WHAT'S GOING ON IN ISRAEL?

A WORLD EXCLUSIVE

By Gerald McDermott
www.virtueonline.org
November 2, 2022

Israel has returned its most divisive but most popular politician to its highest office. Voters decided that Benjamin Netanyahu, with all his personality defects that caused this to be the fifth national election in three years, was less dangerous to national security than his chief rival, popular writer and talk show host Yair Lapid.

Lapid recently told the United Nations in English what he never uttered in Hebrew back in Israel, that Israel should work toward a two-state solution of its conflict with Palestinians. A majority of voters decided this was one step too far. Even the Left in Israel has come to realize that Palestinian leadership has rejected this solution and that every past Israeli attempt to trade land for peace has brought only more terror against Israeli civilians.

As one Israeli political scientist has put it, Israelis realize that politics is the art of the possible, not a court for morality. Netanyahu's rivals never brought up his ongoing corruption imbroglio because it was old news that divides voters down the middle, with the Right considering it elitist persecution of one of their own.

What is the current state of Israel? Both its society and politics? And what about its messianic Jewish community?

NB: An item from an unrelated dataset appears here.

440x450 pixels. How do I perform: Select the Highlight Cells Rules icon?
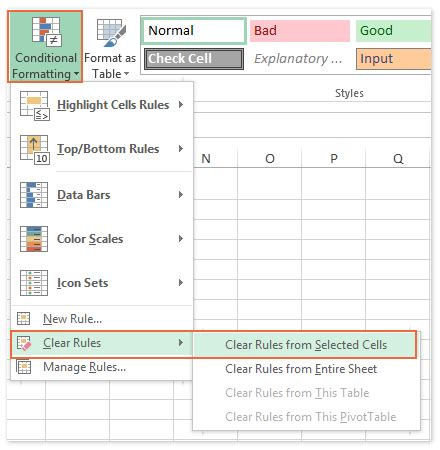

My wife and I just returned from nearly two weeks there. It was my nineteenth trip. I asked these questions of Jews and Palestinians from north to south. Here is what I found.

The Election

There are surprising similarities to the United States. Like America, Israel is deeply divided over its politics. Like America, this month's election was thought to be a referendum on one politician who has recently served in its top post. Like America, the division partly falls out on religious lines. As in America, elites in the media, universities, courts and even military leadership tend to the political Left, while workers outside those institutions tend toward the Right. As in America, voters are frightened by spiraling violence and threats of war.

Despite these similarities, the differences with America get really interesting. This is a Middle Eastern country determined by cultural tribes that overlook policy consistency. For example, Netanyahu's party Likud (a Hebrew word for "consolidation") draws significantly from North African Jews called Sephardi. It supports both the free market and labor unions--so capitalist and socialist principles simultaneously. The Ultra-Orthodox parties might seem to unite on the Right, but they too are divided between their Ashkenazi (from Eastern Europe) and Sephardic factions.

There are many issues that have driven Israelis, especially religious Jews, to the Right. They resent recent decisions by Lapid's government to give coastal water rights to Hezbollah, the Lebanese party directed by Tehran that directs 100,000 missiles at Israel. They complain that this violated the Israeli constitution when it bypassed the Knesset because of strong-arming from the Biden administration. Religious parties protest the government's celebration of Gay Pride days and promotion of abortion. They are angry over vast sums of money given to an Islamist party that supports Hamas (Gaza's leadership party that is committed to the destruction of Israel) and large tracts of land illegally appropriated by Bedouins and Palestinians in the Negev desert and Samaria (the West Bank) but tolerated by the Lapid government that forcibly closed Jewish settlements there. These religious parties are treated as intolerant bigots by the secular media.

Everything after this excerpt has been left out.